How difficult is Vision?

Lately I have been wondering about the problem of Vision and how difficult it should be compared to problem of Artificial General Intelligence.
It seems to me that, given the order that it happened in Nature, processing visual input should be much simpler than using language or reasoning. I say this because there are quite simple animals with eyes, say a fish, a frog or a mouse… As I am not a biologist or neurologist, I am not sure what kind of visual tasks these animals are able to perform. For example, can a mouse tell if there is a cat in a picture or not?
In any case, I guess that these neuronal systems, much simpler than the human brain, are able to solve tasks that we have not yet achieved with Computer Vision algorithms.

If that’s the case, I have two questions to my readers, who hopefully can help me clarify these issues:

- What is the “perfect” biological system to understand vision? It should be powerful enough to solve problems that we are interested in, such as distinguishing between different objects, but it should also have a relatively simple brain. Any ideas?

- If animals without human-level intelligence use vision quite effectively, does this mean that Artificial Intelligence will follow the same order of achievements? Or given the properties of computers, it will turn out to be easier to do reasoning, planning or even language processing?

Looking forward to reading your comments.

On Intelligence by Jeff Hawkins

I would like to recommend this book by Jeff Hawkins, in which the author tries to create a theory about the neocortex.

He claims that the neocortex is basically a hierarchical memory system able to detect temporal and spatial patterns. Jeff Hawkins, and his company Numenta, are now trying to move forward and implementing this “neocortical algorithm” as software running on a computer.

I enjoyed a lot reading it and I am trying now to read the technical papers. So far it looks like a good model, specially for computer vision systems, but it’s not yet clear to me how to solve problems from other cognitive areas such as language processing or planning.
More posts on that for the coming weeks!
Update [2013]: 5 years later, nothing very impressive has come out of Numenta. Even though the ideas on this book are appealing, in practice, all solid Machine Learning results require: 1) a very clear loss function, 2) an efficient optimization algorithm and 3) preferably, lots of data.

Measuring Intelligence

In order to develop artificial intelligence further, it would be important to have a formal and quantitative way to measure intelligence of an agent, being it a human or a machine.
The most famous test for artificial intelligence is the so-called Turing Test, in which “a human judge engages in a natural language conversation with one human and one machine, each of which try to appear human; if the judge cannot reliably tell which is which, then the machine is said to pass the test”. There is even a competition, the Loebner Prize which really evaluates different chatbots and choses the one who most resembles a human.

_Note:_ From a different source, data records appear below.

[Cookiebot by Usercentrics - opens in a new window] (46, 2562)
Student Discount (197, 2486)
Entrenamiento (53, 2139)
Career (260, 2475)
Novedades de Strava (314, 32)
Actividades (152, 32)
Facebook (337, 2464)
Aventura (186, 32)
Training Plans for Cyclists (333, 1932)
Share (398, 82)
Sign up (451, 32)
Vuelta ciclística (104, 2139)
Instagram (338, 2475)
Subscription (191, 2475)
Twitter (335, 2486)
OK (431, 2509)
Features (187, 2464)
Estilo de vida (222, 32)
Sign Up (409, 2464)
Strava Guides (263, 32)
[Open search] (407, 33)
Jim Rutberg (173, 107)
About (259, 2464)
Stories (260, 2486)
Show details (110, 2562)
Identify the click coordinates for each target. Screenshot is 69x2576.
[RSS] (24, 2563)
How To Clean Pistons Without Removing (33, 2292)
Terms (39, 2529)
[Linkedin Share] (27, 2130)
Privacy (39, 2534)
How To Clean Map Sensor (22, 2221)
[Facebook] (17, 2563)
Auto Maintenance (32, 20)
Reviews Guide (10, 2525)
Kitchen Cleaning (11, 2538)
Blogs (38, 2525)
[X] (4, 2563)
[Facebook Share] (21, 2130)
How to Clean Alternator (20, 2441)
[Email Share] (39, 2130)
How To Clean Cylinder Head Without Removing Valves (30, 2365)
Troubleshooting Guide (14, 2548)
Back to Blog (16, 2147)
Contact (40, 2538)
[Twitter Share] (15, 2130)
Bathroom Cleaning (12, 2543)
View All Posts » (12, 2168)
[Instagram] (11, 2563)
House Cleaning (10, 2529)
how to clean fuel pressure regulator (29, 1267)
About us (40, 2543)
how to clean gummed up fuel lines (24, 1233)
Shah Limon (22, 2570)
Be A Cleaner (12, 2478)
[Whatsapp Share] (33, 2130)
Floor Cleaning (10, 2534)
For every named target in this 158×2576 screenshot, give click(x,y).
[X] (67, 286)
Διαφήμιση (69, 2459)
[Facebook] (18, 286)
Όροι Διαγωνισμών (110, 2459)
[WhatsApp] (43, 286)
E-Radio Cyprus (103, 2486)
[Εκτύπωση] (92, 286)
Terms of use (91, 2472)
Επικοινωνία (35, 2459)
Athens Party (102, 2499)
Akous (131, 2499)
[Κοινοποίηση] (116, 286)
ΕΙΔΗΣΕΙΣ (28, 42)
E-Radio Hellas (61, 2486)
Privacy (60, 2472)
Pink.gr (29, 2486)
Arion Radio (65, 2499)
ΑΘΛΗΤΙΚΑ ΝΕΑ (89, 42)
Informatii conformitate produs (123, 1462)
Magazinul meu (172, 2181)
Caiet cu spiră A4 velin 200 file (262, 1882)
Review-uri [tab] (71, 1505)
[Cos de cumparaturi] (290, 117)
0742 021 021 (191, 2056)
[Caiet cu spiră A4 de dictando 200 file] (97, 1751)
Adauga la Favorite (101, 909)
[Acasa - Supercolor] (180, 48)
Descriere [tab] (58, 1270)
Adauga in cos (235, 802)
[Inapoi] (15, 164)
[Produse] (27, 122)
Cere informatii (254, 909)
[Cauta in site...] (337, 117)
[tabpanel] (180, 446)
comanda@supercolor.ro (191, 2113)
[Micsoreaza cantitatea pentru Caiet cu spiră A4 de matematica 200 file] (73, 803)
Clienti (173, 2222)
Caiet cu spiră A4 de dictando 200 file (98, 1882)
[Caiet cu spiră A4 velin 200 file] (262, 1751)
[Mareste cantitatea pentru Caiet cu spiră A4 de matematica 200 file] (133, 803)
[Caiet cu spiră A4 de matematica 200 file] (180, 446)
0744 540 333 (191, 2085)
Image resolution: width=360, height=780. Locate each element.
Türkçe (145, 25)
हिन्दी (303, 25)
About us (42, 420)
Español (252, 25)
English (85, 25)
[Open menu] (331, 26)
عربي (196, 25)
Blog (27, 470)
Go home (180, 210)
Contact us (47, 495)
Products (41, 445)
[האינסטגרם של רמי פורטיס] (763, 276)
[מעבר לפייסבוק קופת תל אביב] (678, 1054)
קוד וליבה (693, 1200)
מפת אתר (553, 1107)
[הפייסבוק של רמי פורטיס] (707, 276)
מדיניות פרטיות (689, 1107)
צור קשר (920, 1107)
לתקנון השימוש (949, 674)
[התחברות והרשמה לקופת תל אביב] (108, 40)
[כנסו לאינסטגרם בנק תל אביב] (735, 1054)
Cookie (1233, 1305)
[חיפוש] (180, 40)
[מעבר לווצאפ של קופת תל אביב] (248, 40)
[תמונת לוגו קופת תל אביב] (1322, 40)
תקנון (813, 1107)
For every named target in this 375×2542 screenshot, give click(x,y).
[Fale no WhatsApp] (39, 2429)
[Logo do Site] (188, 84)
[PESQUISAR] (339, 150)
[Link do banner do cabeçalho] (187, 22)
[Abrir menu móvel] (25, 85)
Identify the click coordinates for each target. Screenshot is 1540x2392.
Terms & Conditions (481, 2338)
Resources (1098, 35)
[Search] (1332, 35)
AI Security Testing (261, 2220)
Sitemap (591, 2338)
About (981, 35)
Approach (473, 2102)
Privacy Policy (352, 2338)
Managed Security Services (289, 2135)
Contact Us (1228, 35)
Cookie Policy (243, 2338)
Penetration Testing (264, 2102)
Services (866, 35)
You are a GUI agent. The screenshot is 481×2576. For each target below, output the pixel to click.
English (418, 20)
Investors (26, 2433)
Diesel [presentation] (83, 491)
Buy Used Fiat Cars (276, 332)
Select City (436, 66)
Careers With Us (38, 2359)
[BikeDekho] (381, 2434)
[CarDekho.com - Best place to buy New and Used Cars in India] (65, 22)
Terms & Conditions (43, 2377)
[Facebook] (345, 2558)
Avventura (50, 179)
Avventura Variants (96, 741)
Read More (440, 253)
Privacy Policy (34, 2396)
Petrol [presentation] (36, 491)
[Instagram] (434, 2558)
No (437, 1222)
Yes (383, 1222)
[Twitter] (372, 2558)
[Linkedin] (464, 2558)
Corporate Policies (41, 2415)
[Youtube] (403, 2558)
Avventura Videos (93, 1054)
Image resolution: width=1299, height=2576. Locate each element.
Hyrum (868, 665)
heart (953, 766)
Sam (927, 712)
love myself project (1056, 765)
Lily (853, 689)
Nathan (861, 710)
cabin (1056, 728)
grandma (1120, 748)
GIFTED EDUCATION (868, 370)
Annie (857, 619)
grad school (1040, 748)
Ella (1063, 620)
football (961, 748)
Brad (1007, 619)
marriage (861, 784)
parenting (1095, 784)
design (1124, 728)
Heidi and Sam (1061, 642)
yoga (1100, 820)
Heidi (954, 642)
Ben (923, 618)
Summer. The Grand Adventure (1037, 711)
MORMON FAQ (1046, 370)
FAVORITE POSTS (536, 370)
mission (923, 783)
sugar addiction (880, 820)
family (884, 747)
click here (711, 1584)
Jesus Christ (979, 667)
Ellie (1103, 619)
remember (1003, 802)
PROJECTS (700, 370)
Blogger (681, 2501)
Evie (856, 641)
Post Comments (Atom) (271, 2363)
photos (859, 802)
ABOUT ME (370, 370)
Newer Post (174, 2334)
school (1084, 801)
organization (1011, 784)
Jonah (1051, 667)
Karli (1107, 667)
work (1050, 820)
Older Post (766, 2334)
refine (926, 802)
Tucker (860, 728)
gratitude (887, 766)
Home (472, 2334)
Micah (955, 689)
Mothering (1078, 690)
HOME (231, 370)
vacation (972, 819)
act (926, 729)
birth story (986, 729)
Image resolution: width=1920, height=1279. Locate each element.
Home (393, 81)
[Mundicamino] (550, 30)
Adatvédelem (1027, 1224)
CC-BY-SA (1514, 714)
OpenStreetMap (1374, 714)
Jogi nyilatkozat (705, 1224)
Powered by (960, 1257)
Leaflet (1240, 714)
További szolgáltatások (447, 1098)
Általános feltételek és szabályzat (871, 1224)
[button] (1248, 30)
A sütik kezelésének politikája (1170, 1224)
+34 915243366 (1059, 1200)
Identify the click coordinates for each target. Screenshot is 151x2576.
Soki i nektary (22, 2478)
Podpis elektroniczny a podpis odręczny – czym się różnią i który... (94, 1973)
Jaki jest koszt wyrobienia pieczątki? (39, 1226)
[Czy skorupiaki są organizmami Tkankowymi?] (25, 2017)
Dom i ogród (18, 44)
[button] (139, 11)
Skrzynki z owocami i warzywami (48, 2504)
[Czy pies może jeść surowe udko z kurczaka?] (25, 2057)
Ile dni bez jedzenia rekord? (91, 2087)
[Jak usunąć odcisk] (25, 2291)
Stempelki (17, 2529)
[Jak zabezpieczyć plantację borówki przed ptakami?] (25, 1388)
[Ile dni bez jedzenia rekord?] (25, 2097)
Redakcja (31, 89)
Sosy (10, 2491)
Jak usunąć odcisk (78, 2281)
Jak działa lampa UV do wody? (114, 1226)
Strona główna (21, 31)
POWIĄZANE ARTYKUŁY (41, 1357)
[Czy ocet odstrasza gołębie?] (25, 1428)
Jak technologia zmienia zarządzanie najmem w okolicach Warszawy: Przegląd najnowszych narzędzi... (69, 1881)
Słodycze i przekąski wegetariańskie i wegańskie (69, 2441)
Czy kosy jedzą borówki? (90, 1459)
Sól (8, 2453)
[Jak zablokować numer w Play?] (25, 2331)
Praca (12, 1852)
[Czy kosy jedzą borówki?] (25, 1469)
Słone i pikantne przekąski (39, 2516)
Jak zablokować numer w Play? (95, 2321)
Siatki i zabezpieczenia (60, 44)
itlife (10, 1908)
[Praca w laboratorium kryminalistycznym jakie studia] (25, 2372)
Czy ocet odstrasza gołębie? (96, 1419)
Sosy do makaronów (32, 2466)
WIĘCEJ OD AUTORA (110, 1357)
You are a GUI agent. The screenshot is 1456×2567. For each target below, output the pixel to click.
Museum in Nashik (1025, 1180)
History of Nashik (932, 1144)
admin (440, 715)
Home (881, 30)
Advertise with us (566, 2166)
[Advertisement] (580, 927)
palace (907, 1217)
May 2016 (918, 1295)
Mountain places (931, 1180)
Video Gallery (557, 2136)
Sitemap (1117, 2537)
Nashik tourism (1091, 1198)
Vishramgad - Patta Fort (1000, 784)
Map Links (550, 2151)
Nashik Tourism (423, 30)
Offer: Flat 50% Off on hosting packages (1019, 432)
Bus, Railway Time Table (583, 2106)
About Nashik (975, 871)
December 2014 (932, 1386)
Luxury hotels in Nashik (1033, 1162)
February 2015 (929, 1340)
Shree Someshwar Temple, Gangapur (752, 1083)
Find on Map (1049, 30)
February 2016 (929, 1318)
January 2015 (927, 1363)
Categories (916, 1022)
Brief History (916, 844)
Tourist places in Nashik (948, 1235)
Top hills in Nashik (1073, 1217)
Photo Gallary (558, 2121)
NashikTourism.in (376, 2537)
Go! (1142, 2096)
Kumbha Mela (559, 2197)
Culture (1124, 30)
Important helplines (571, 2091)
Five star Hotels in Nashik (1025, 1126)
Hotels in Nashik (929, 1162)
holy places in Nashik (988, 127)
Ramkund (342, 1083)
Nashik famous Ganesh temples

However, this test is nowadays considered to be anthropomorphically biased, because an agent can be intelligent and still not be able to respond exactly like a human.
Marcus Hutter as recently proposed a new way of measuring intelligence, based on the concepts of Kolmogorov Complexity and Minimum Description Length, in which compression = learning = intelligence. The Hutter Prize measures how much one can compress the first 100MB of wikipedia. The idea is that intelligence is the ability to detect patterns and make predictions, which in turn allows one to compress data a lot.
In my opinion this is not yet a totally satisfactory way of measuring general intelligence, for at least two reasons:
- the fact that method A compressed the dataset more than method B, does not necessarily mean that method A is more intelligent. It may simply mean that the developer of the method exploited some characteristic of the (previously known) data. Or it can mean that the method is good to find regularities in such dataset, but not being able to learn other structures in other environments.
- it can not be applied to humans (or animals).
For these reasons, I guess measuring intelligence is still a fundamental open problem in AI.